Today it won't start and I have a code 12. I changed out the ignitor and coil. The coil and ignitor were original, and the PO had done some weird wiring to the ignitor. The ignitor tested fine, but I changed it just to take the weird wiring off the table.... just in case.

I'm left with the starter circuit, which I haven't tested yet because I have night classes. But, I'm assuming it's the starter connectors or power/ground connections. Just before I left for class the starter started acting as if it were going bad, so I'll pull and clean it all up tomorrow.
 
Generally starter issues are contracts and plunger. Easy fix once you get the starter out.
 
If it does end up being the starter, as pappy said just rebuild it. I bought the contacts on ebay for like 12 bucks and it was super easy.
 
I'm about to go test it out. If it is the starter, I'll probably replace with a new unit, then rebuild the old to keep on hand.

I've been doing that with my FJ40 so I can have some of the more difficult/expensive to get parts on hand, and the system is working out well.

I also got some braided tinned copper wire sleeve to shield the KS wire repair I had to make
20181107_111113.jpg
 
Well, it appears my ECU is bad.

I'm not an expert at electrical stuff, but I've checked or replaced every part that the manual tells me to. Still has a code 12 and crank/no start.

Anyone have a line on an ECU? Or any tips otherwise?
 
Last edited:
I just went back through your read, and I have a couple questions. I want to make sure I'm clear.

  • It cranks, but won't start? Or, it won't crank?
  • Auto, or manual?
 
I just went back through your read, and I have a couple questions. I want to make sure I'm clear.

  • It cranks, but won't start? Or, it won't crank?
  • Auto, or manual?

Cranks, won't start. It's a manual.

It was a hard start when I bought it, but now it's crank/no start.

I have tested or replaced the ignitor, coil, temp sensor, TPS, starter, and the wiring inbetween all.

I don't know if it's the ECU or not, and I dont want to drop $300 if it won't fix it, but I'm sort of at a loss. I would appreciate some suggestions.
 
Try a different dizzy cap and rotor.
 
Do you see spark?

I haven't checked the plugs. I pulled the coil wire and checked for spark there. So there is spark up to the cap and rotor.

But I wouldn't think a bad cap or rotor button would throw a code 12.
 
Clear the code and see if comes back.
 
I haven't checked the plugs.
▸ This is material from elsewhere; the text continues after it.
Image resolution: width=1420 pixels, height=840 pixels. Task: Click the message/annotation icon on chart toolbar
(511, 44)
I pulled the coil wire and checked for spark there. So there is spark up to the cap and rotor.

But I wouldn't think a bad cap or rotor button would throw a code 12.
So, when you pull a plug to check for spark, you can also smell/see fuel wafting from the plug hole if the injectors are firing. You can hear them ticking too if they are working.
Bad ECU will not fire the injectors.

I lost an ECU in a '92 Celica hooking jumper cables up backwards. Took forever to diagnose, replacement ECU fixed it.
 
Have you checked the fuel pump?

Maybe a wiring fault at the MAF that won't turn on the pump?

Fuel filter clogged?

Circuit opening relay failed?
 
Clear the code and see if comes back.

I have. It returns every time I try to start it.
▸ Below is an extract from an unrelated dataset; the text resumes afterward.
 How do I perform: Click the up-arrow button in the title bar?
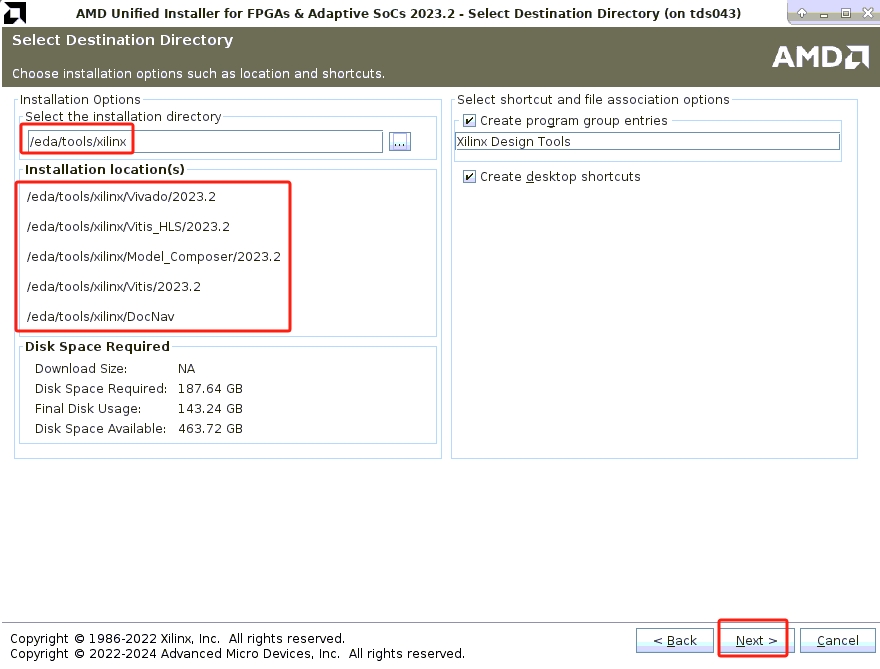pyautogui.click(x=801, y=13)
So, when you pull a plug to check for spark, you can also smell/see fuel wafting from the plug hole if the injectors are firing. You can hear them ticking too if they are working.
Bad ECU will not fire the injectors.

I lost an ECU in a '92 Celica hooking jumper cables up backwards. Took forever to diagnose, replacement ECU fixed it.
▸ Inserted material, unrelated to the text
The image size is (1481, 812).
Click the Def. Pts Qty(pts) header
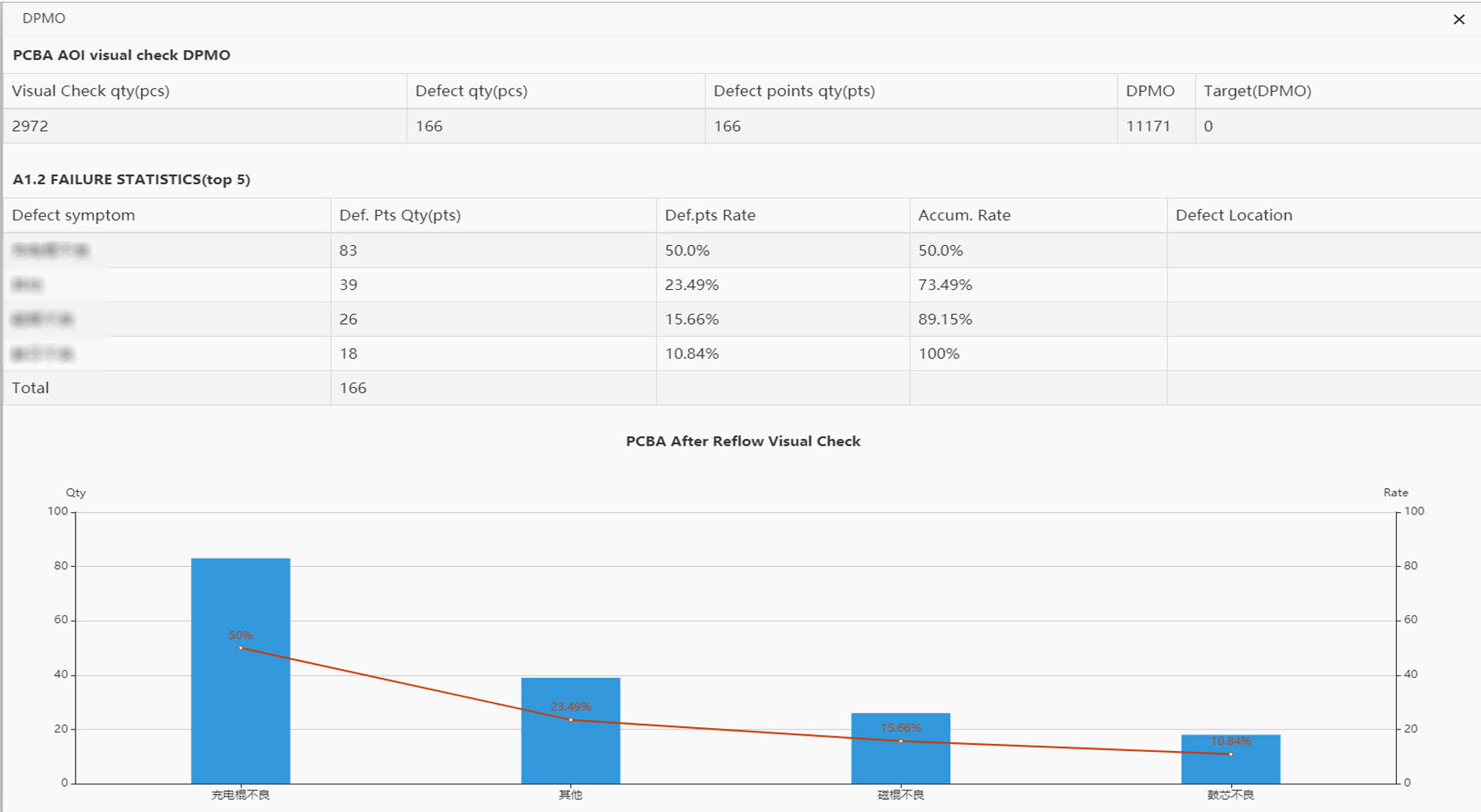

I pulled the plugs, because I removed and reinstalled the dizzy to reset the base timing. I smelled for fuel on plugs and verified. And PO had the injectors redone by Witch Hunter.

One reason I'm hesitant to buy a new/remanned ECU.

Have you checked the fuel pump?

Maybe a wiring fault at the MAF that won't turn on the pump?

Fuel filter clogged?

Circuit opening relay failed?

The injectors are squirting ¯\_(ツ)_/¯

At this point, I'm embarrased already... because I know it's going to be something stupid.
 
... because I removed and reinstalled the dizzy to reset the base timing.

At this point, I'm embarrased already... because I know it's going to be something stupid.

This is way easy to goof up. Done it. Try again. One tooth can make a big difference.